--- INFORMATION GIVEN Enclosed Below ---

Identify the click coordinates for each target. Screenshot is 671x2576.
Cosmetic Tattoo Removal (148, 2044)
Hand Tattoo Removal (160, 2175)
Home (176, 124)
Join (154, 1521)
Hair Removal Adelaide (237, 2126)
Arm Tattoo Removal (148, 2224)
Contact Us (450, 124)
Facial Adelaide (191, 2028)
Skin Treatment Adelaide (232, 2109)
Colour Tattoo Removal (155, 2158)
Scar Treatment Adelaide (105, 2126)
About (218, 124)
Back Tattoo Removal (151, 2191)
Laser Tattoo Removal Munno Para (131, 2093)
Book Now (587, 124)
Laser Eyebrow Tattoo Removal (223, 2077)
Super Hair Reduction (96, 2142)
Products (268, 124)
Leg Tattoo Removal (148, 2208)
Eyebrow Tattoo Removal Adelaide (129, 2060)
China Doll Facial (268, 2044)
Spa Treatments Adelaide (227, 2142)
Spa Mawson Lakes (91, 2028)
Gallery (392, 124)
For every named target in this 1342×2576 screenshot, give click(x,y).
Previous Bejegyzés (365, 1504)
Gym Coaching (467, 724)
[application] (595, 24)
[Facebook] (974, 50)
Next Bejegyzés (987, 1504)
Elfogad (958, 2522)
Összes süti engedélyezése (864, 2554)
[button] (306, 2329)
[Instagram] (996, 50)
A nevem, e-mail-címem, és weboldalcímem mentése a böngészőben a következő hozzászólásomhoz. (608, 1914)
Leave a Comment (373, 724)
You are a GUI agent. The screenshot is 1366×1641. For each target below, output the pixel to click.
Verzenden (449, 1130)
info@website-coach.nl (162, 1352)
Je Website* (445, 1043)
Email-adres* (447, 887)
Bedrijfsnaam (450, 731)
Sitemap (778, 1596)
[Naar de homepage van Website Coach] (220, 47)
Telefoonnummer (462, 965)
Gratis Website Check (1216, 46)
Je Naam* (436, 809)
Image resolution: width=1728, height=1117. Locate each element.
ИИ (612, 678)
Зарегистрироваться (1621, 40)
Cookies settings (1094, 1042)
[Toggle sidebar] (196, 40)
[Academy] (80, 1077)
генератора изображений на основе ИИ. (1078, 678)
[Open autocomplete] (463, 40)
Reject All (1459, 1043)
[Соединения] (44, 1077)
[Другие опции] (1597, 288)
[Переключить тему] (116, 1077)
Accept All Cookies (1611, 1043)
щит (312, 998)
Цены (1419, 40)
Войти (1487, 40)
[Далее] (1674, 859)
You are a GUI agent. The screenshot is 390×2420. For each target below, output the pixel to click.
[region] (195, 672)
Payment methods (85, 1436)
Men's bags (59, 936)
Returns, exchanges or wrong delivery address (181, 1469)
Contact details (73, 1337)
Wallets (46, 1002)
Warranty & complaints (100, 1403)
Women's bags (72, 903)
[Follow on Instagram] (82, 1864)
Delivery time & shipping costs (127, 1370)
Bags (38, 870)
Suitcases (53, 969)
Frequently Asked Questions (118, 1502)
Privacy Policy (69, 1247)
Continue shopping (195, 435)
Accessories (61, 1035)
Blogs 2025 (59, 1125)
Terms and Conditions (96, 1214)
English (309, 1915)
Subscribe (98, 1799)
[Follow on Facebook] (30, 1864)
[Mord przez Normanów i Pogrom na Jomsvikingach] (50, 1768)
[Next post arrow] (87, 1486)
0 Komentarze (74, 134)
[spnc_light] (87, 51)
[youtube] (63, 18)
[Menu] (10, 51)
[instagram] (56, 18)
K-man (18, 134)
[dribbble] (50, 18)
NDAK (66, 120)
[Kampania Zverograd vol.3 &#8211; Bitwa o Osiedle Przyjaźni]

--- End of Enclosed INFORMATION GIVEN ---

# YOUR GOAL
Only the lines from the one containing "[dribbble] (50, 18)" through the last line of the records are to be set down, exactly as they appear.

# RESULT
[dribbble] (50, 18)
NDAK (66, 120)
[Kampania Zverograd vol.3 &#8211; Bitwa o Osiedle Przyjaźni]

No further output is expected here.